[Material supplied — start]
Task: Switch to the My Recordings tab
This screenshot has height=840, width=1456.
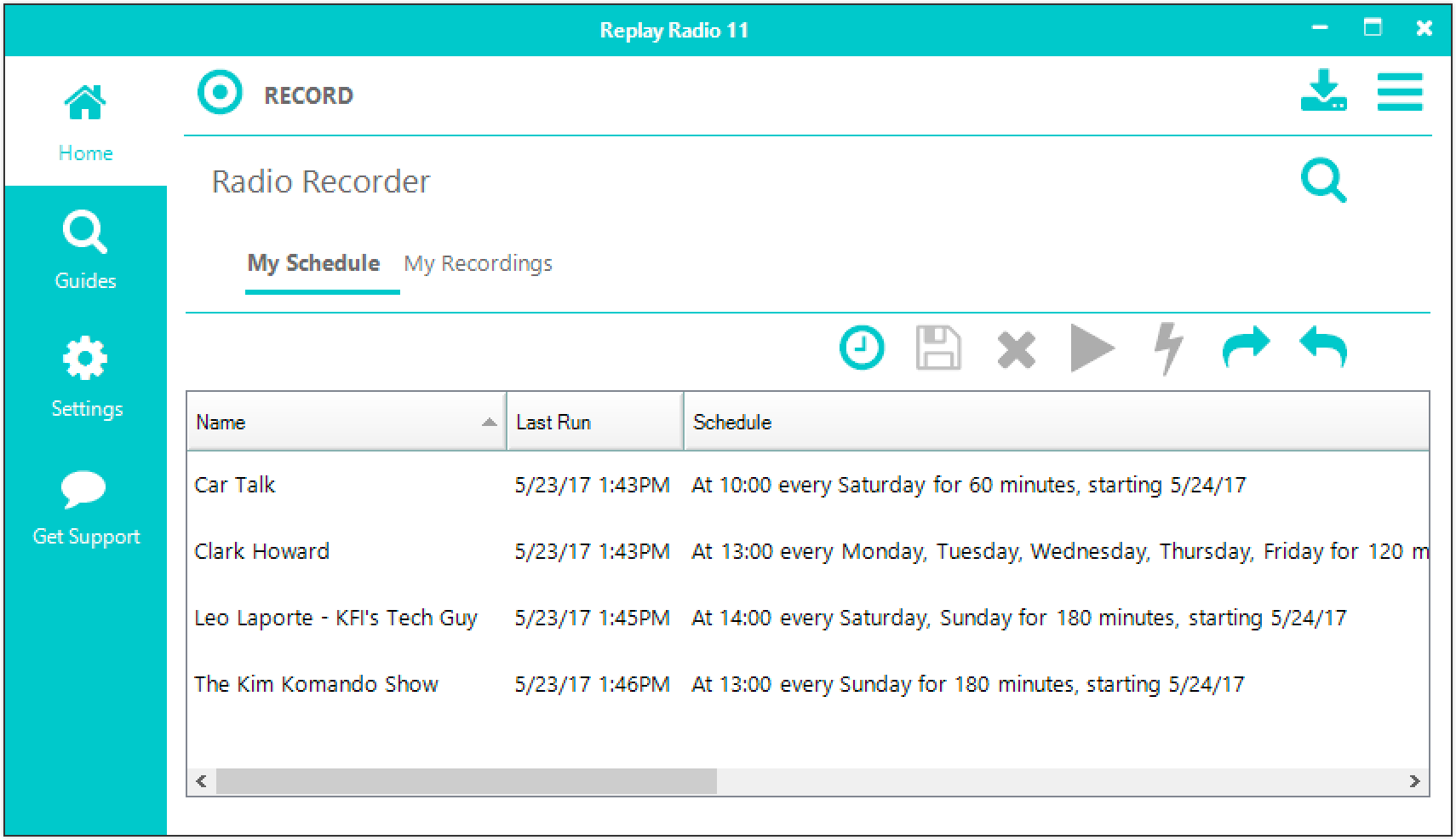Action: (x=479, y=263)
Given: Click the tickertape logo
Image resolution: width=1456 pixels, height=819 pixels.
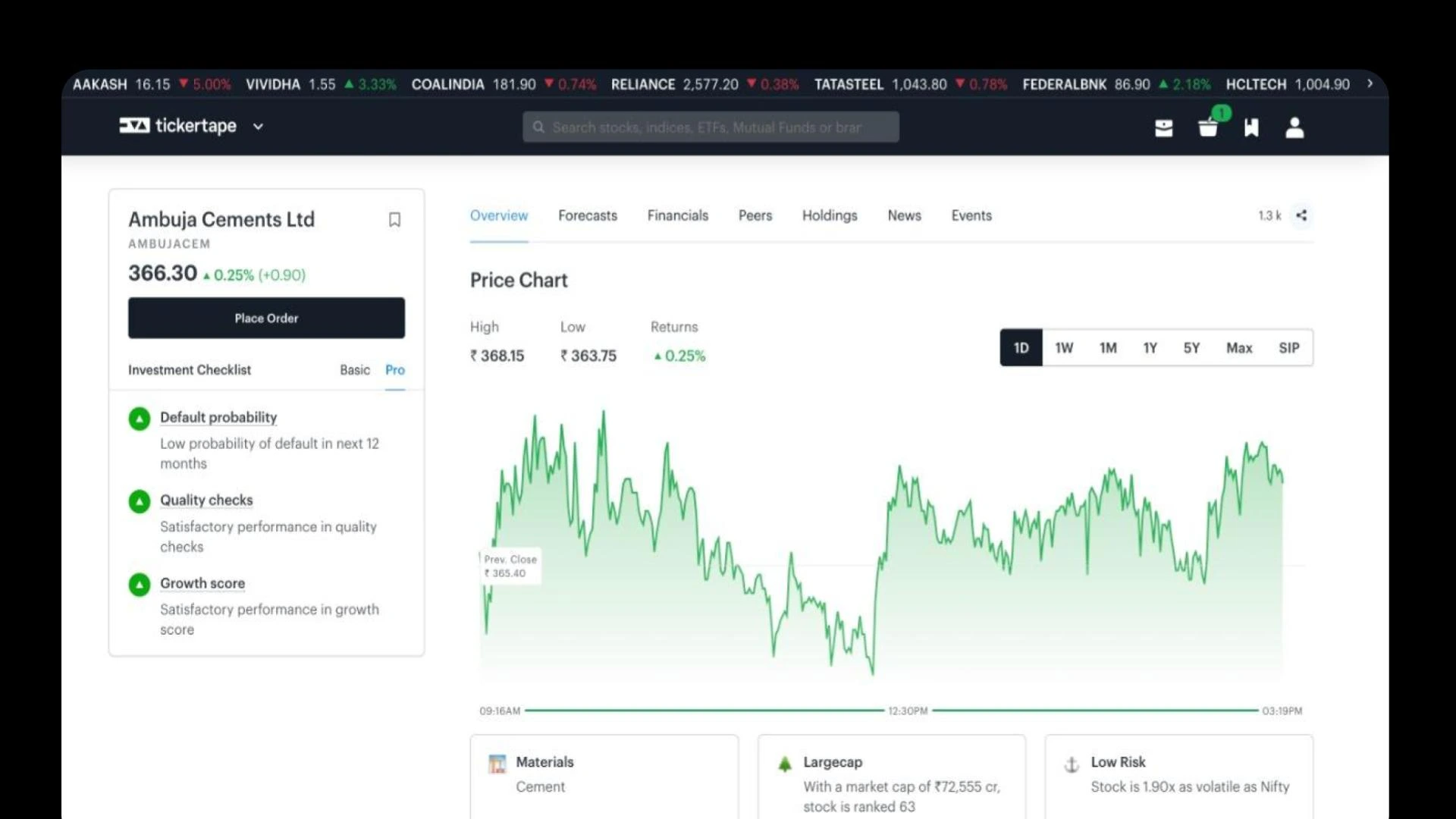Looking at the screenshot, I should coord(178,126).
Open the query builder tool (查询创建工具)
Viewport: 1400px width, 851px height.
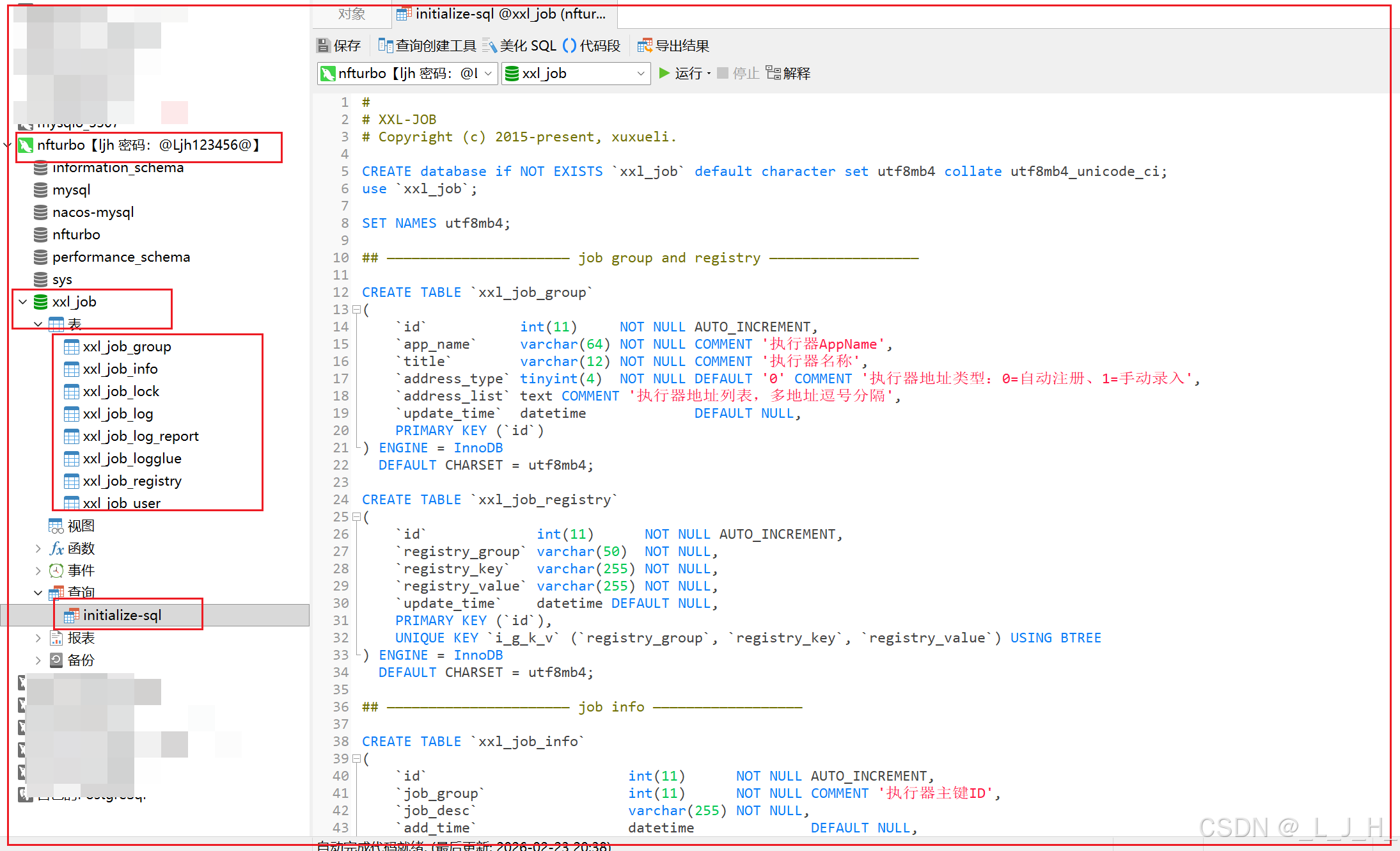point(385,45)
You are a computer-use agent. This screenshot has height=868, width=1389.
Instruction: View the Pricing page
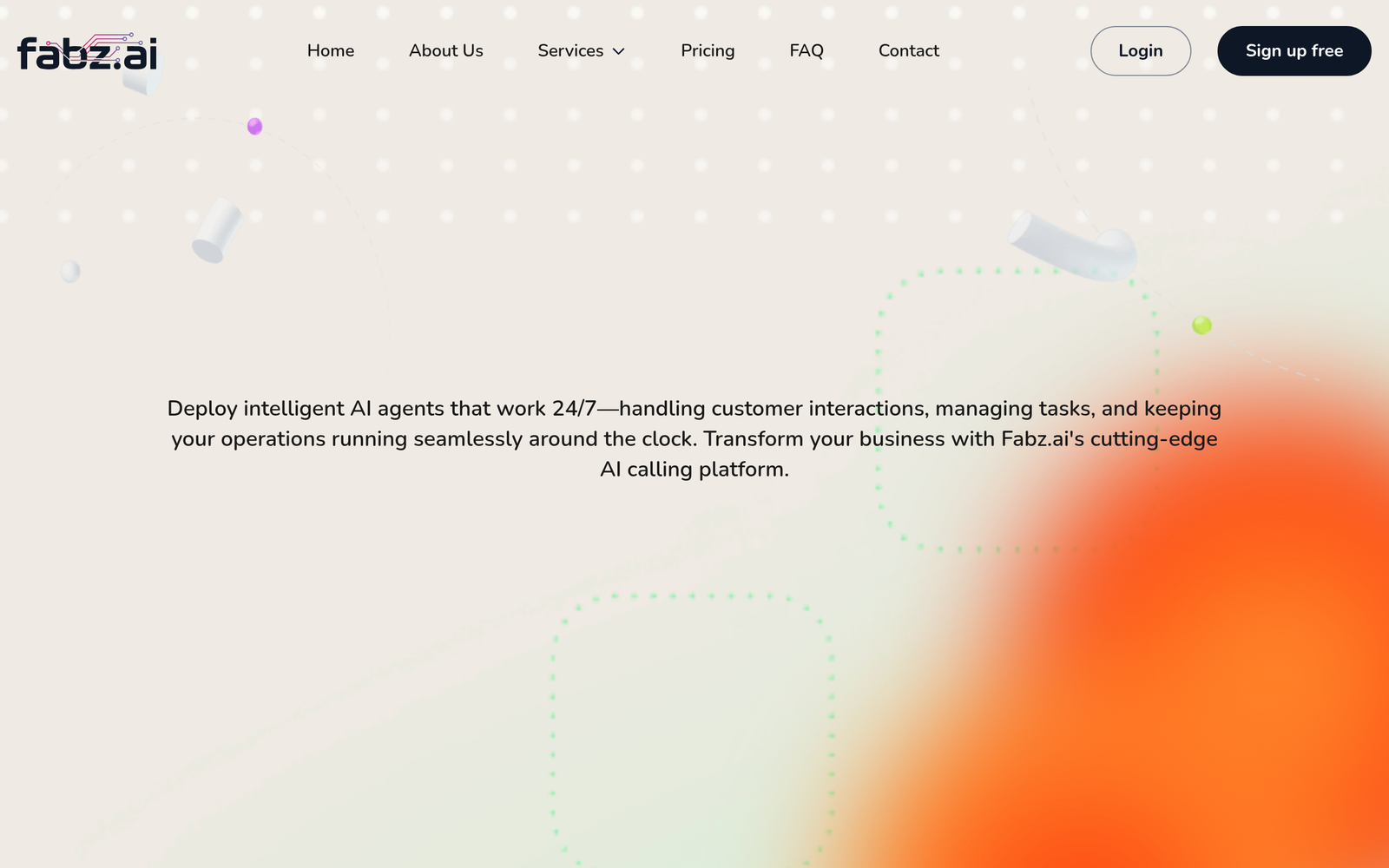[x=708, y=50]
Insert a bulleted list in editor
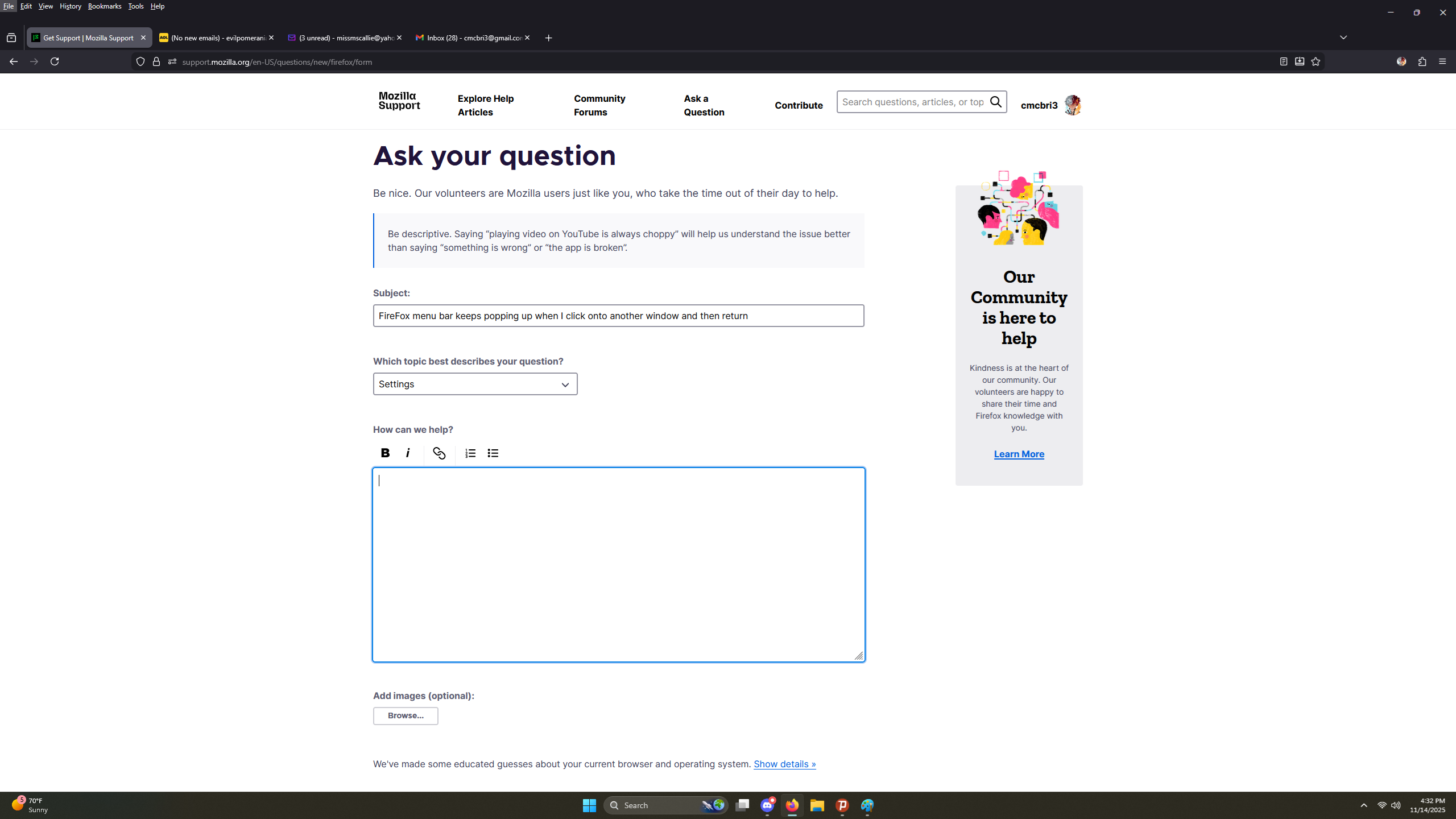 pyautogui.click(x=493, y=453)
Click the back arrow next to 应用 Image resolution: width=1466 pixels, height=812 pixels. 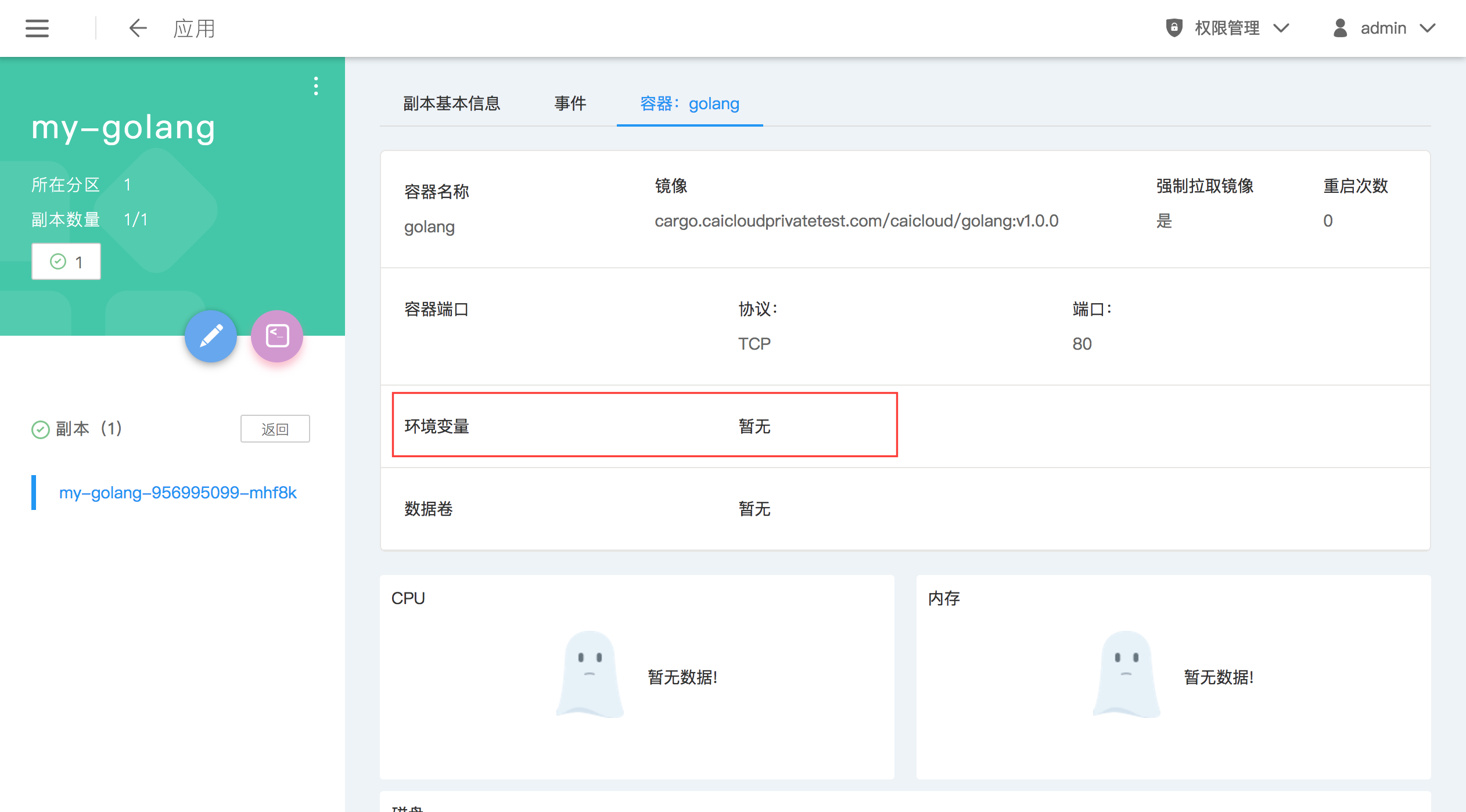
[Material supplied — finish]
◆ **Problem**
No pictures belong in the copy; quote exactly the lines from the line containing "This screenshot has height=840, width=1456." through the final line of the material, both ends included.

◆ **Reply**
This screenshot has height=840, width=1456.
Action: (x=479, y=263)
Given: Click the tickertape logo
Image resolution: width=1456 pixels, height=819 pixels.
Looking at the screenshot, I should coord(178,126).
Open the query builder tool (查询创建工具)
Viewport: 1400px width, 851px height.
point(385,45)
You are a computer-use agent. This screenshot has height=868, width=1389.
Instruction: View the Pricing page
[x=708, y=50]
Insert a bulleted list in editor
 pyautogui.click(x=493, y=453)
Click the back arrow next to 应用 Image resolution: width=1466 pixels, height=812 pixels. 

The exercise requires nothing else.